He estado a punto de dedicar el artículo a la condena judicial de Guillermo García, quien fuera director general de la RTVC durante el mandato presidencial de Paulino Rivero (2007-2015). El pobre debe estar destrozado: cuatro años de inhabilitación para cargo público. Pero he decidido aparcar el asunto por dos razones. La primera, porque no conozco a García. Contra lo que ocurre con gente que ahora abomina de su figura legendaria yo solo me tropecé dos veces en mi vida con el exdirector general. En la primera ocasión en las puertas de Radio Club, que siempre he atravesado, por cierto, sin saber para qué. De repente apareció García, bajando las escaleras con un taconeo similar al de Lola Flores, y le saludé con una mínima cortesía.
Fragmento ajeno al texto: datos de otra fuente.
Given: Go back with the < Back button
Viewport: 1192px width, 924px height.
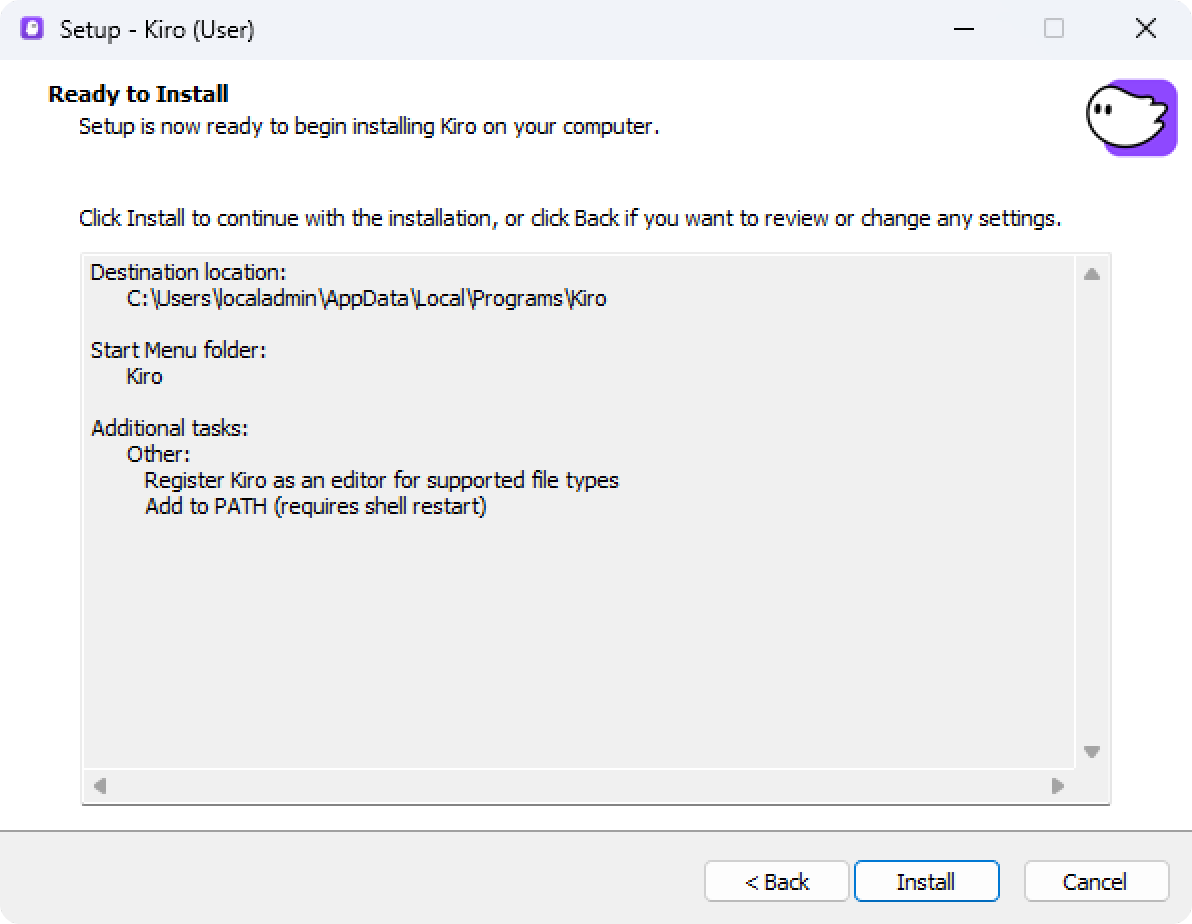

Se quedó paralizado y mirándome fijamente. Le ofrecí de nuevo los buenos días. Siguió inmóvil observándome con ojos brillantes. Parecía catatónico. De repente inspiró profundamente, se estremeció y salió por patas. En la segunda ocasión, años más tarde, ya no estaba en el poder, y vestía de blanco inmaculado, como convocando a Ochún contra la magistratura de sus pesadillas, y me soltó una perorata inconexa de diez minutos de la que no recuerdo ni una palabra. Sospecho que siempre me consideró un imbécil.
Pero sobre todo, y eso es más grave, yo no es que no conociera a García, sino que era ajeno a su ámbito, y ese ámbito, glamuroso como una vomitada después de una fiesta en el Casino de los Caballeros, era casi todo el mundo, toda esa dulce pijería que llegó al periodismo tinerfeño en los años noventa –con algún injerto más añoso – y que siempre creyó que los periódicos, las emisoras y las televisiones eran excusas para prosperar y hacer pasta, una pasta cocinada invariablemente en los hornos del poder político y empresarial. Pero sobre todo político. Eran gente muy lista que ha sobrevivido estupendamente bien incluso después de la desaparición de sus padrinos y compinches. Alguno se hizo con un periódico y todo. A mí me entusiasma el caso de otro, que trabajó como meatintas de Miguel Zerolo, Adán Martín y Paulino Rivero, y hoy fulge como todo un progresista que, por supuesto, no tiene nada que ver con la gentuza coalicionera. Y el que se ha convertido en locutor de radio? ¿Y el atorrante pedantesco que parasita un programa populachero en la misma cadena? Toda esta magnífica tropa formó parte de la corte de García, como en cierta forma también lo hicieron aquellos a los que el director siempre hiperactivo les arrebató algún contratito, siguiendo las instrucciones de Paulino Rivero, por lo que le juraron un odio jupiterino.
Y esa es precisamente la clave de todo el asunto. Willy García no fue el instrumento tenebroso de un mago aprendiz de brujo que quería eternizarse en el poder, un mediocre entronizado al que solo el poder podía eternizar. Willy García –su estilo de corrupción o su eficiente zafiedad– fue estrictamente una necesidad, una consecuencia inevitable, el precipitado de una química de la desvergüenza, las ambiciones y la estupidez de cientos de personas — políticos, periodistas, productores, figurantes – que actuaban bajo el principio (in)moral de que todos y cada uno de ellos tenían derecho de meter el cazo hasta donde les alcanzara el brazo. Los que ganaron y los que perdieron, los que lo consiguieron y los que lo intentaron, los que hicieron carrera y los que perdieron algún pequeño chollos, todos ellos, sin excepción que valga la pena, podrían y tal vez deberían vestirse de blanco inmaculado, ponerse fijador en el pelo, comprarse zapatos caros y ahorcarse con una corbata telegénica y recorrer las calles de Tenerife para proclamar una verdad modesta pero evidente: “Todos somos Willy García”.
Pero no vale la pena escribir de esto.